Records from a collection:
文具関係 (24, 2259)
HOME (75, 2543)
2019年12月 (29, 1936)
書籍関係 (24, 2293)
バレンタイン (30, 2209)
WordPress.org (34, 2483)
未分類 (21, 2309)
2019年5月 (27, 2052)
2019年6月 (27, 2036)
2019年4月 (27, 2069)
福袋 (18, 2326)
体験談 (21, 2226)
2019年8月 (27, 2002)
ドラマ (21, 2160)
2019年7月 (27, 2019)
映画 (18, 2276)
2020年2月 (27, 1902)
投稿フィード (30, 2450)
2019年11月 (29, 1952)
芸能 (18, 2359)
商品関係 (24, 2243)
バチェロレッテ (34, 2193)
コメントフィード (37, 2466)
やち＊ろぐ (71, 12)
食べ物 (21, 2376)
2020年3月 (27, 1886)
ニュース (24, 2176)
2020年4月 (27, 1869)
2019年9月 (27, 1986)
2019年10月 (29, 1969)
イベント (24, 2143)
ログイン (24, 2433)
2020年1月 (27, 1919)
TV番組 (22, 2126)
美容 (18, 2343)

▸ PROBLEM TO SOLVE:
Print the records above again, every one, exactly as written.

▸ EXPECTED ANSWER:
文具関係 (24, 2259)
HOME (75, 2543)
2019年12月 (29, 1936)
書籍関係 (24, 2293)
バレンタイン (30, 2209)
WordPress.org (34, 2483)
未分類 (21, 2309)
2019年5月 (27, 2052)
2019年6月 (27, 2036)
2019年4月 (27, 2069)
福袋 (18, 2326)
体験談 (21, 2226)
2019年8月 (27, 2002)
ドラマ (21, 2160)
2019年7月 (27, 2019)
映画 (18, 2276)
2020年2月 (27, 1902)
投稿フィード (30, 2450)
2019年11月 (29, 1952)
芸能 (18, 2359)
商品関係 (24, 2243)
バチェロレッテ (34, 2193)
コメントフィード (37, 2466)
やち＊ろぐ (71, 12)
食べ物 (21, 2376)
2020年3月 (27, 1886)
ニュース (24, 2176)
2020年4月 (27, 1869)
2019年9月 (27, 1986)
2019年10月 (29, 1969)
イベント (24, 2143)
ログイン (24, 2433)
2020年1月 (27, 1919)
TV番組 (22, 2126)
美容 (18, 2343)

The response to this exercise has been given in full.